Please print the items from the start through the line that contains "Action: [x=392, y=515]", including that line, and leave the pictures out of your answer.

◆ **Supplied data**

***

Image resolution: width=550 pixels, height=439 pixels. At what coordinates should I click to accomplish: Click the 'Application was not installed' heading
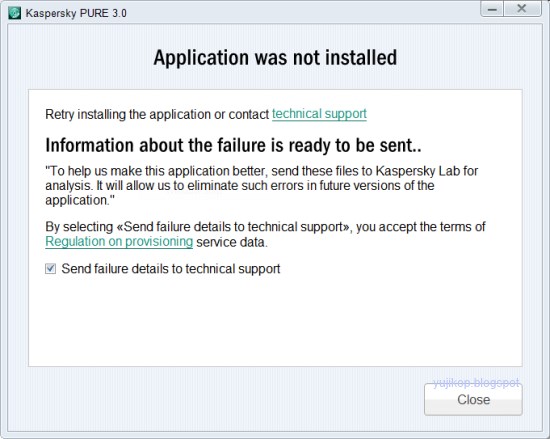(x=275, y=58)
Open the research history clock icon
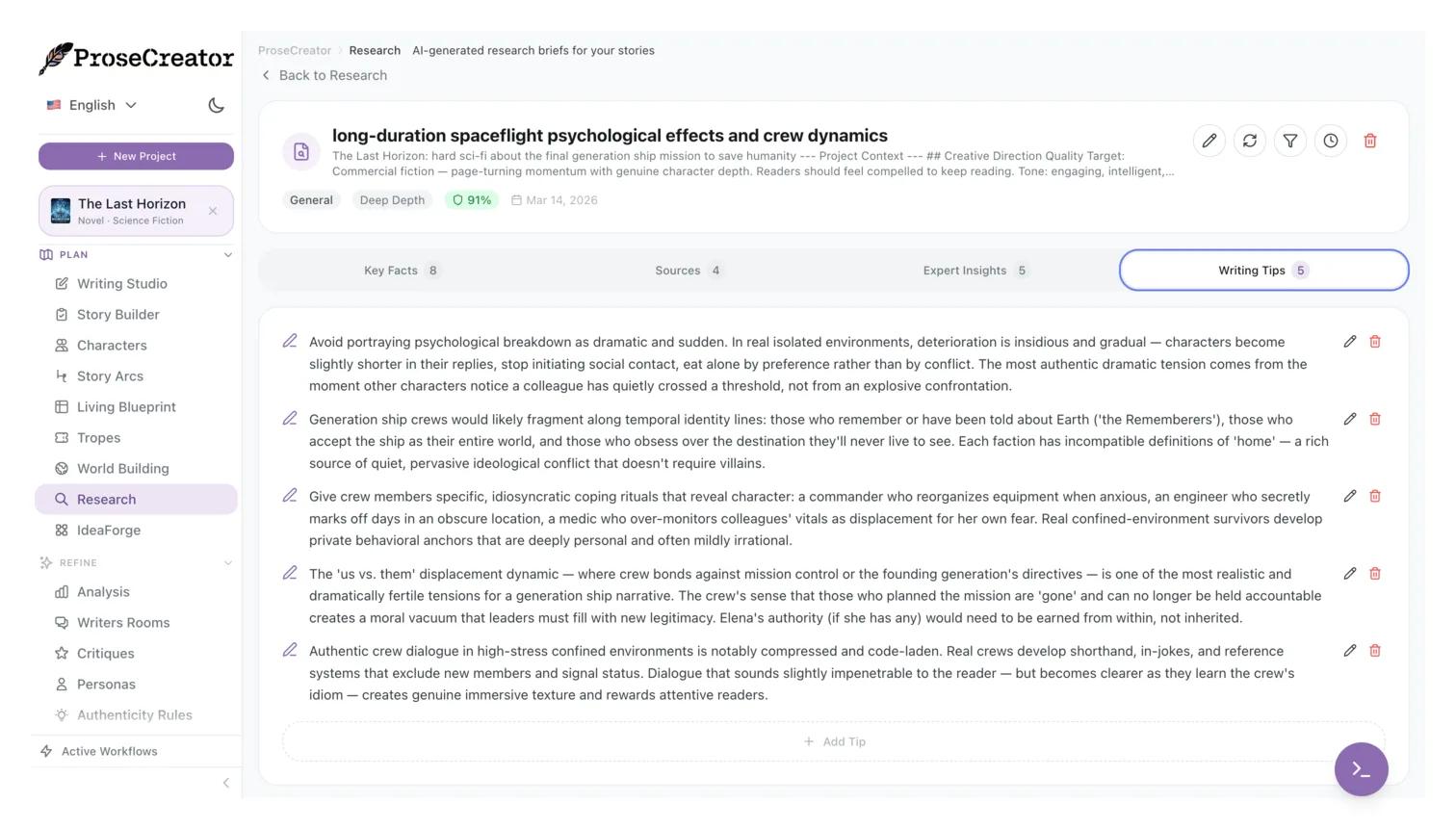This screenshot has height=829, width=1456. click(1330, 141)
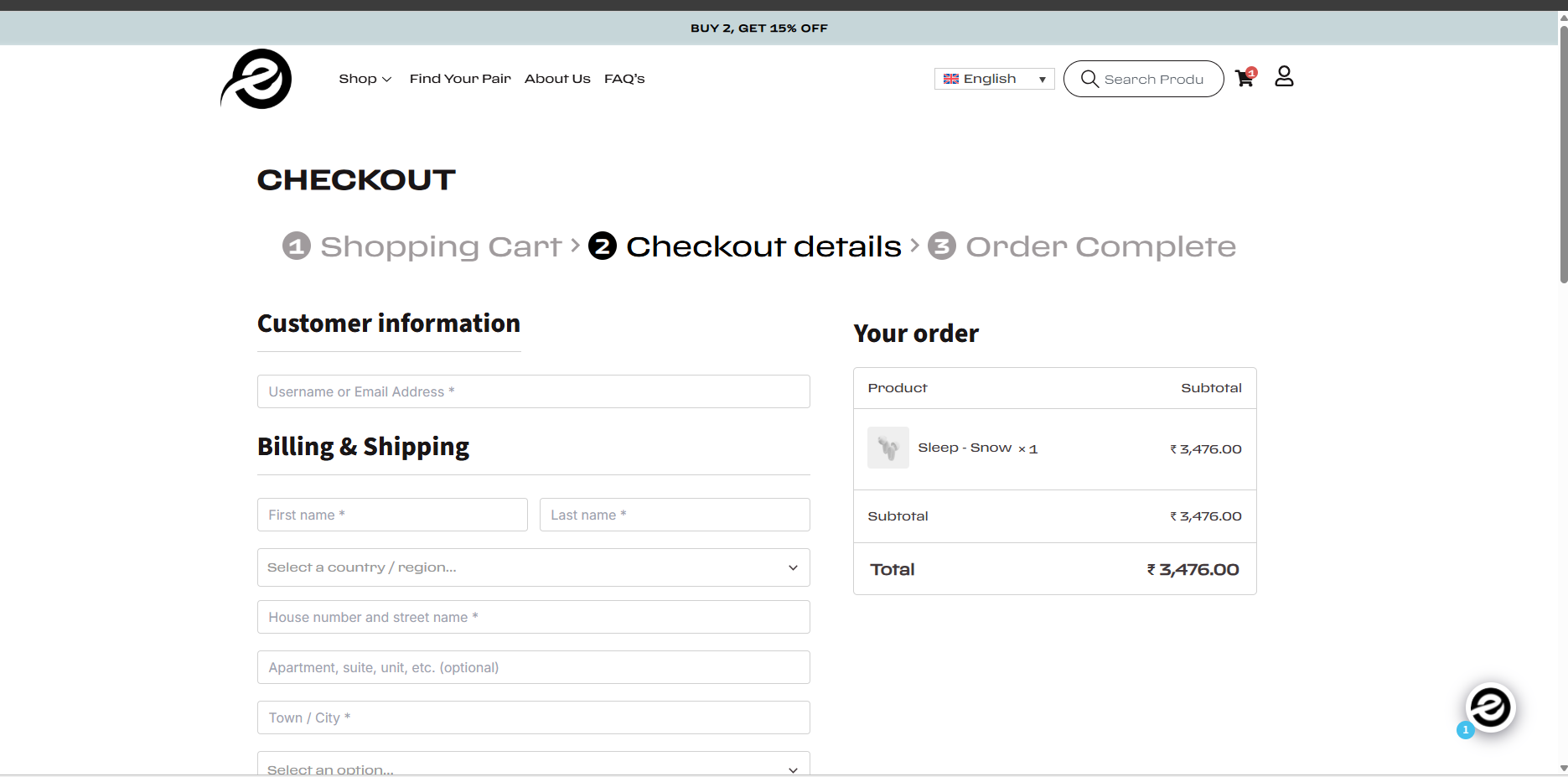The height and width of the screenshot is (777, 1568).
Task: Click the First name field
Action: [x=392, y=515]
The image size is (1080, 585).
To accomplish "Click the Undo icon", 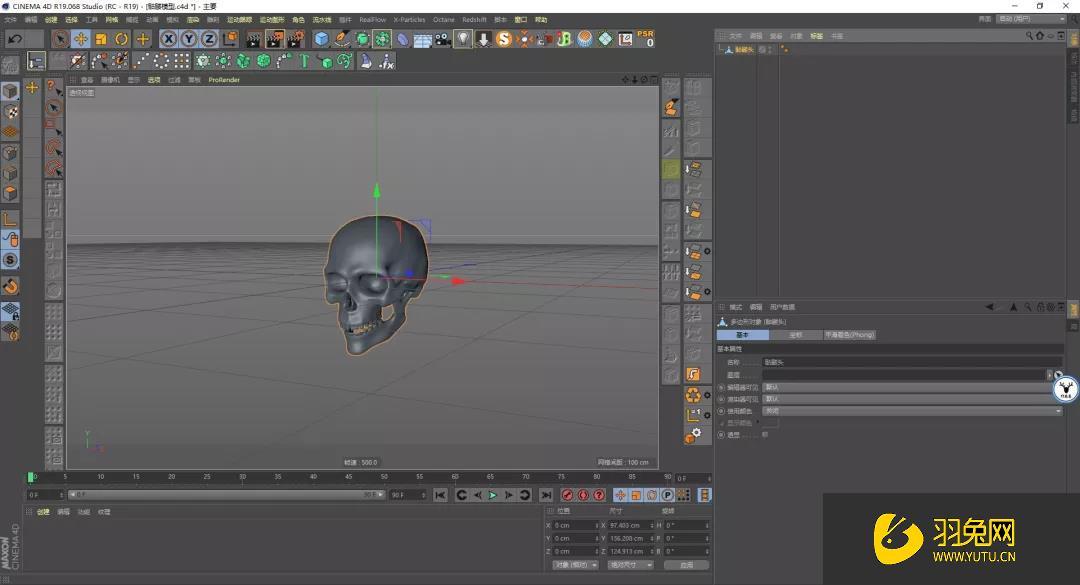I will point(14,38).
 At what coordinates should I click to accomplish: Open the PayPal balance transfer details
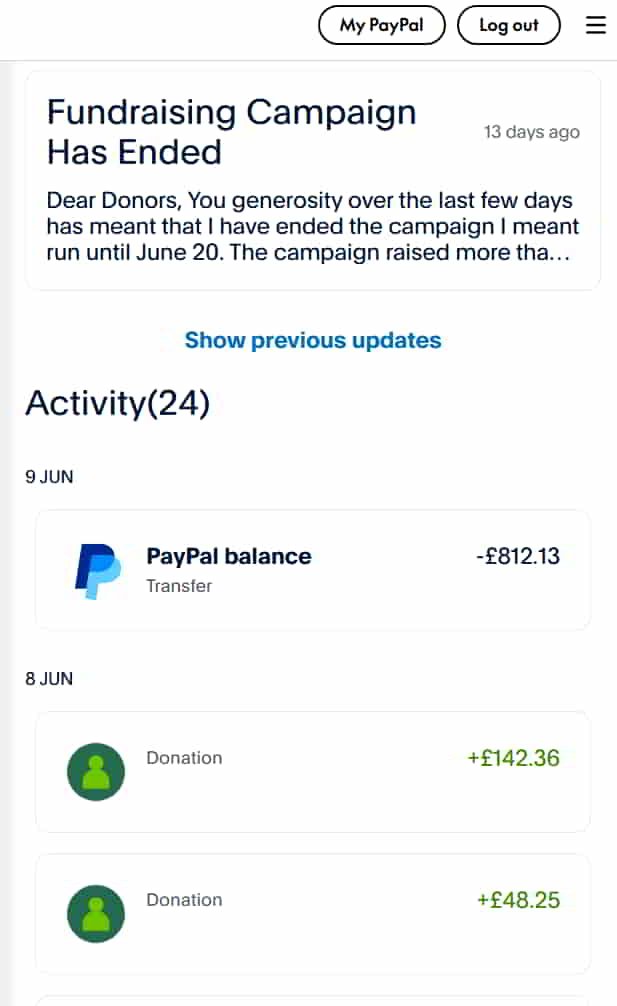[x=312, y=570]
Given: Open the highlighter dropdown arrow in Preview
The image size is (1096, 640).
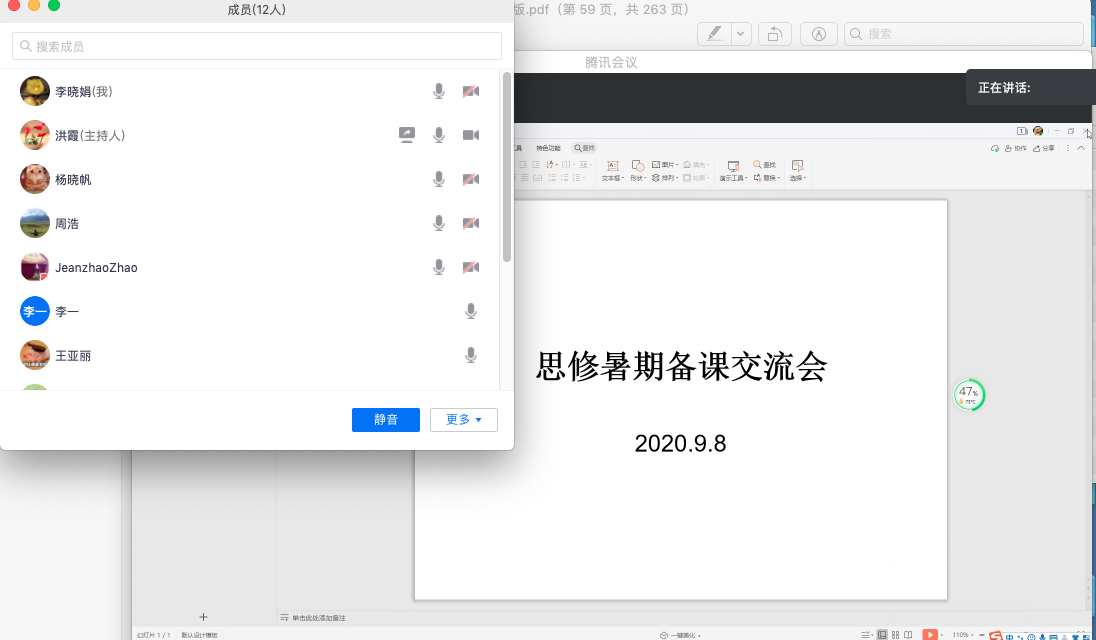Looking at the screenshot, I should point(740,34).
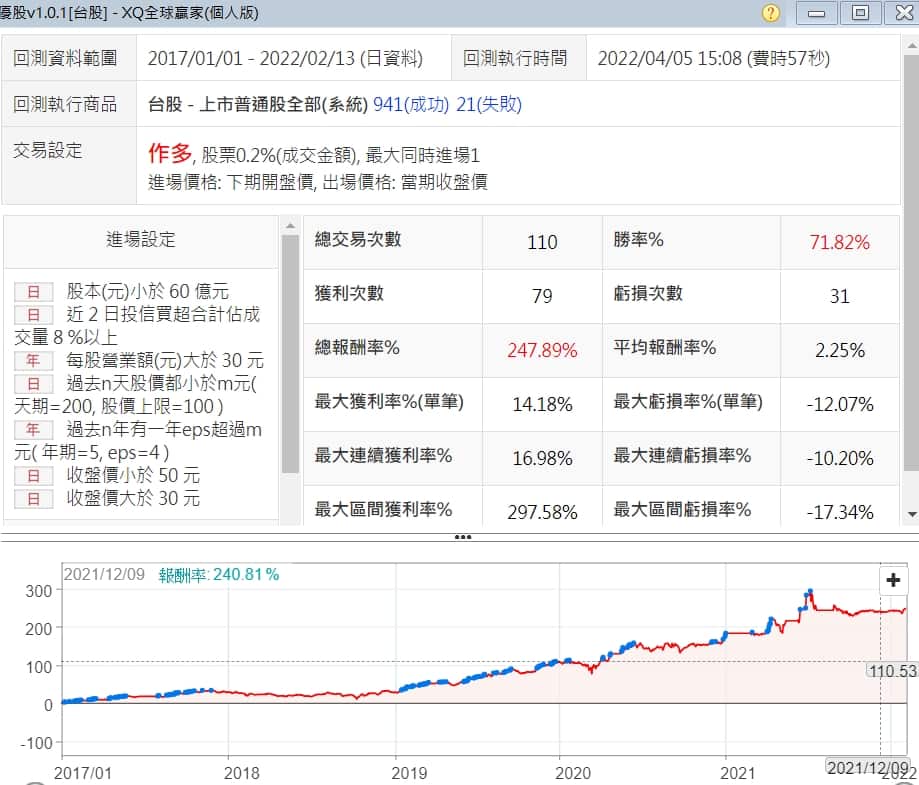Click the 總報酬率% value 247.89%

[x=542, y=350]
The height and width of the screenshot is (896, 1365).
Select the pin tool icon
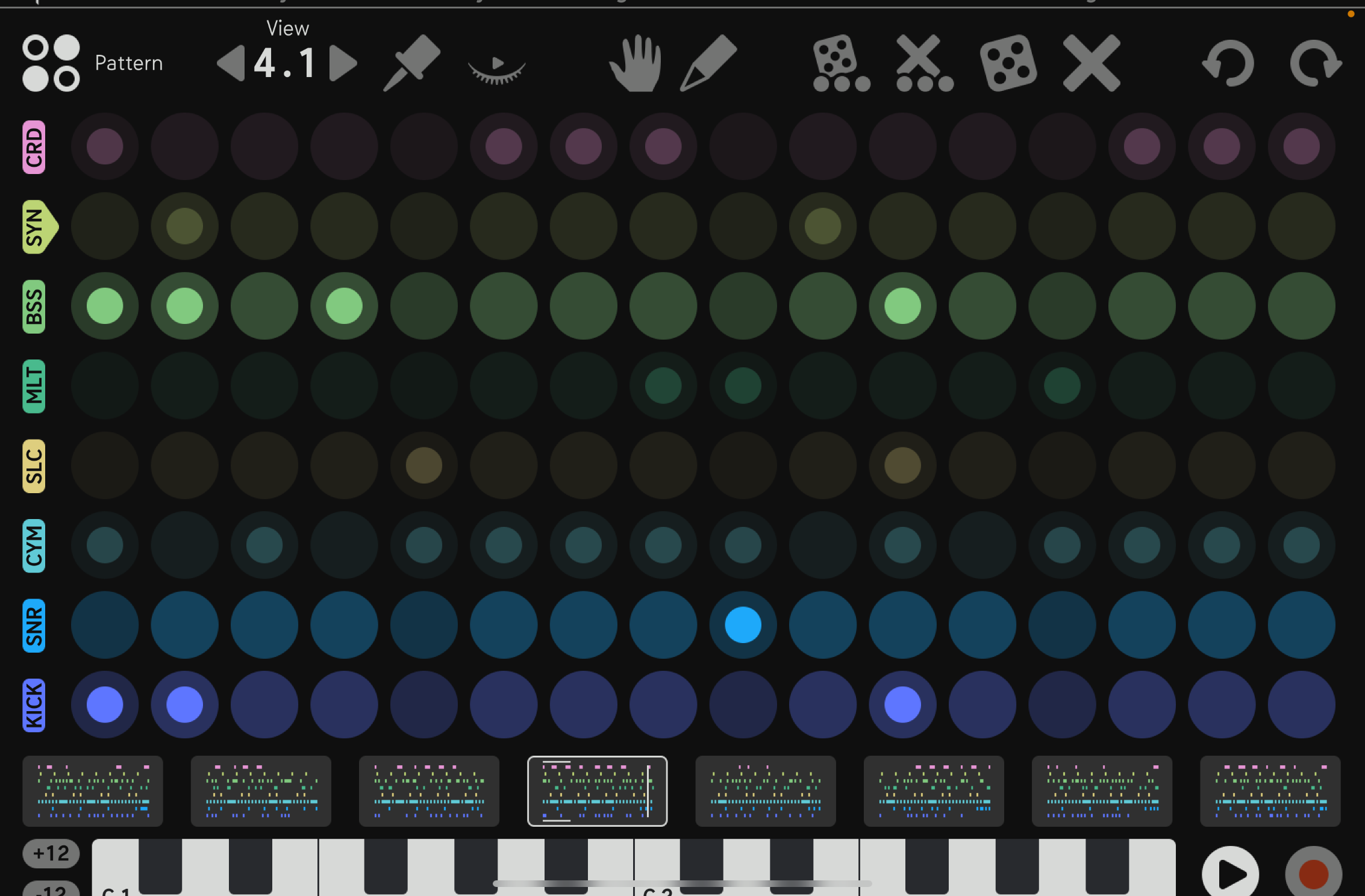[412, 63]
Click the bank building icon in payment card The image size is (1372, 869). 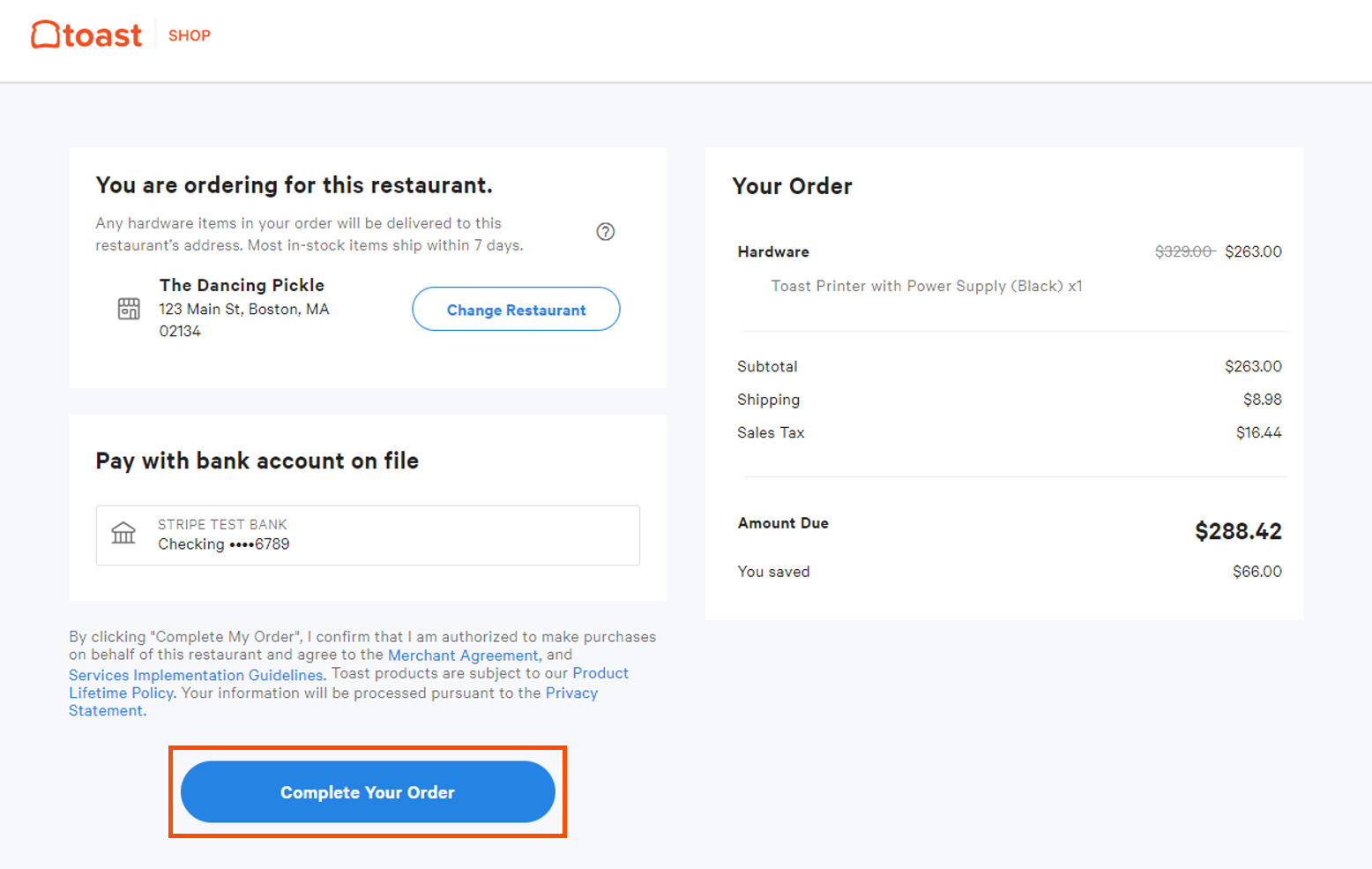point(123,533)
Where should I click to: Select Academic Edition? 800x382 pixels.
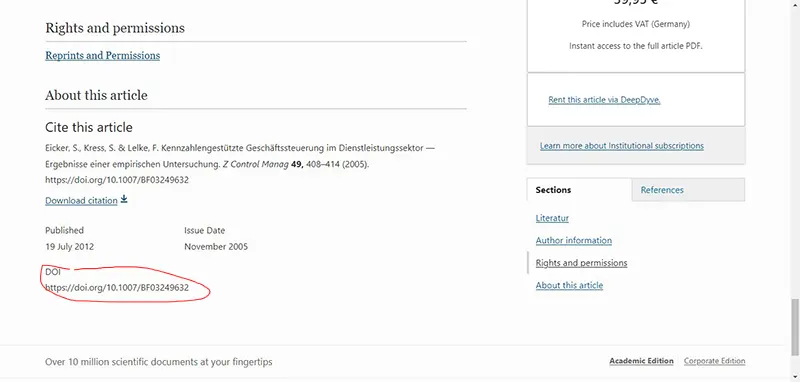(641, 361)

***

◆ **Written solution**
Image resolution: width=550 pixels, height=439 pixels. At what coordinates should I click to accomplish: Click the 'Application was not installed' heading
(x=275, y=58)
Open the research history clock icon
This screenshot has height=829, width=1456. click(1330, 141)
The height and width of the screenshot is (777, 1568).
Task: Click the First name field
Action: [x=392, y=515]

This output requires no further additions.